• [Provided entries]

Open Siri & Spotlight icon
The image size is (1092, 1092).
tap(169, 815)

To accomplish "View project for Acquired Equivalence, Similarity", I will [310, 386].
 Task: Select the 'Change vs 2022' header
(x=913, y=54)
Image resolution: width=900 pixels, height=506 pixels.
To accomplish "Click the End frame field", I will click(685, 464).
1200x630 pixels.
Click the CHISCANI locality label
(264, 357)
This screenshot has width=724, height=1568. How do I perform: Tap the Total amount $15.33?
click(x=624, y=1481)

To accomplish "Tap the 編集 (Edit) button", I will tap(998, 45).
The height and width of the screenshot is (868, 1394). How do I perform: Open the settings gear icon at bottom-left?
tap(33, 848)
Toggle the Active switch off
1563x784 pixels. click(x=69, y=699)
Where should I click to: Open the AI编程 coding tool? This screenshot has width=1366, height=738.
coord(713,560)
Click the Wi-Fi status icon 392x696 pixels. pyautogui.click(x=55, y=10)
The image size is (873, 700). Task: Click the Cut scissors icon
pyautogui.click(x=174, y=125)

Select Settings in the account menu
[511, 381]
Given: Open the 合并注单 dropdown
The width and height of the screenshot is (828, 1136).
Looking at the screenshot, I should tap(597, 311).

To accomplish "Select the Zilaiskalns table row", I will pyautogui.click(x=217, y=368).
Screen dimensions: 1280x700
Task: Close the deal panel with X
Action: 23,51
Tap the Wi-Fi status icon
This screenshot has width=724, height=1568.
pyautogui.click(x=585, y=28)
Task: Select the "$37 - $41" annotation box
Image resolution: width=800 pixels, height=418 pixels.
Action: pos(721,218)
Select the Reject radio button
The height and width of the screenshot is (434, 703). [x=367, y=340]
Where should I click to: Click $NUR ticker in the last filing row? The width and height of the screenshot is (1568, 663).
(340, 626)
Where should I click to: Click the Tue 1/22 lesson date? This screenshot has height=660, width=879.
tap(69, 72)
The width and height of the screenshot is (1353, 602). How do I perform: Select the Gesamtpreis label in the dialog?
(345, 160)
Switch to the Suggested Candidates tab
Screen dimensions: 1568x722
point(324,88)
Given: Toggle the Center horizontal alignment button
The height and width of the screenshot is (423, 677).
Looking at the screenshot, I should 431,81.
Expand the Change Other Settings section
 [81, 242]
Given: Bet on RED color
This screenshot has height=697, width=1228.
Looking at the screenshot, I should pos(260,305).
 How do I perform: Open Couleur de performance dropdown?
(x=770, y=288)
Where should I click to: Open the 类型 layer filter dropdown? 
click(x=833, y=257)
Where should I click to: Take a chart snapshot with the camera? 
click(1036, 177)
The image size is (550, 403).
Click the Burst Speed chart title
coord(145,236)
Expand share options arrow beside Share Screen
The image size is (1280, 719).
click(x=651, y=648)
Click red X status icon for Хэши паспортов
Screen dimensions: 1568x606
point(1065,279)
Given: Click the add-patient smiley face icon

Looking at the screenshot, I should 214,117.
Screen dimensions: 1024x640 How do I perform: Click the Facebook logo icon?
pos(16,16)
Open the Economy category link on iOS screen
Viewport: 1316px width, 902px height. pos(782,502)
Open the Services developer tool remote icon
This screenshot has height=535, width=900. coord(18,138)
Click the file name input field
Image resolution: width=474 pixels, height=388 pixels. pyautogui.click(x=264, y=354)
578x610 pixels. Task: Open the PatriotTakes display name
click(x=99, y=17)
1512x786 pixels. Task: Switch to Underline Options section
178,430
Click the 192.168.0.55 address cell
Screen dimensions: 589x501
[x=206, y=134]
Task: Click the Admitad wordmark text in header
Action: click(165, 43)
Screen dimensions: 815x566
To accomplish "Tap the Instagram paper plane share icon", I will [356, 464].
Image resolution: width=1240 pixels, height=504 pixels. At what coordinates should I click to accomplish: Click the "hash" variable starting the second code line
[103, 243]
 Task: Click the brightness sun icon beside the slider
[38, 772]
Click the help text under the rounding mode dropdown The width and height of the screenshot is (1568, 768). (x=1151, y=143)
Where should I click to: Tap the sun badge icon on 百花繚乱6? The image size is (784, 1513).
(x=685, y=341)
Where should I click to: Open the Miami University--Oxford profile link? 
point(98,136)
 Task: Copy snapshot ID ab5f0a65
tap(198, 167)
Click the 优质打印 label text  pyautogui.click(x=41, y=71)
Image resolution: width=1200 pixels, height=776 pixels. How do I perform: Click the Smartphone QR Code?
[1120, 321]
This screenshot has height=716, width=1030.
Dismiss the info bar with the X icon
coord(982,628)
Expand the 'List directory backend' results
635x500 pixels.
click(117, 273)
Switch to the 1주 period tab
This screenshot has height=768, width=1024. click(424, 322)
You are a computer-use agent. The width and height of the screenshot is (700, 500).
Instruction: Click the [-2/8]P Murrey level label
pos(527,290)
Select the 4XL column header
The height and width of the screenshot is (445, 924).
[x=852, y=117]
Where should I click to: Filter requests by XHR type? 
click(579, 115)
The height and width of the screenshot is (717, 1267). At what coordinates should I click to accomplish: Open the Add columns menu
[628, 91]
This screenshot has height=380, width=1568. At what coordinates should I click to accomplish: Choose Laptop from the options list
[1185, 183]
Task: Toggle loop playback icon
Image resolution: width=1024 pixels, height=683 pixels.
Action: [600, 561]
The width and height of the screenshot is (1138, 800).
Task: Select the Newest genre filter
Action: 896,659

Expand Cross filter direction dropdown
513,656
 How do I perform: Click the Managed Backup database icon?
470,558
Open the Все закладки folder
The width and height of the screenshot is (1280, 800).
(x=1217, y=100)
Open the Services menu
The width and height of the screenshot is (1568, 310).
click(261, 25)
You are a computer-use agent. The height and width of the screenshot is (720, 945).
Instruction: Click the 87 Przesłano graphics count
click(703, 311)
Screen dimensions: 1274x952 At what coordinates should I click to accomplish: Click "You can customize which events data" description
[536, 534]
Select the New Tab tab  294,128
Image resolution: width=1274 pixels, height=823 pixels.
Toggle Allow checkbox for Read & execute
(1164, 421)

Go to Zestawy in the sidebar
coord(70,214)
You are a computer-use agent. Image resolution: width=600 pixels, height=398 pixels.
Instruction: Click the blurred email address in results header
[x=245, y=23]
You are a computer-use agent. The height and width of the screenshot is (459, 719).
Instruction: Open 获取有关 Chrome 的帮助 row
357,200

• [What the exercise asks]
From the data above, reproduce word for word the lines running from the line with "You are a computer-use agent. Image" to the line with "is (459, 719).", ends included.

• [Expected answer]
You are a computer-use agent. Image resolution: width=600 pixels, height=398 pixels.
Instruction: Click the blurred email address in results header
[x=245, y=23]
You are a computer-use agent. The height and width of the screenshot is (459, 719).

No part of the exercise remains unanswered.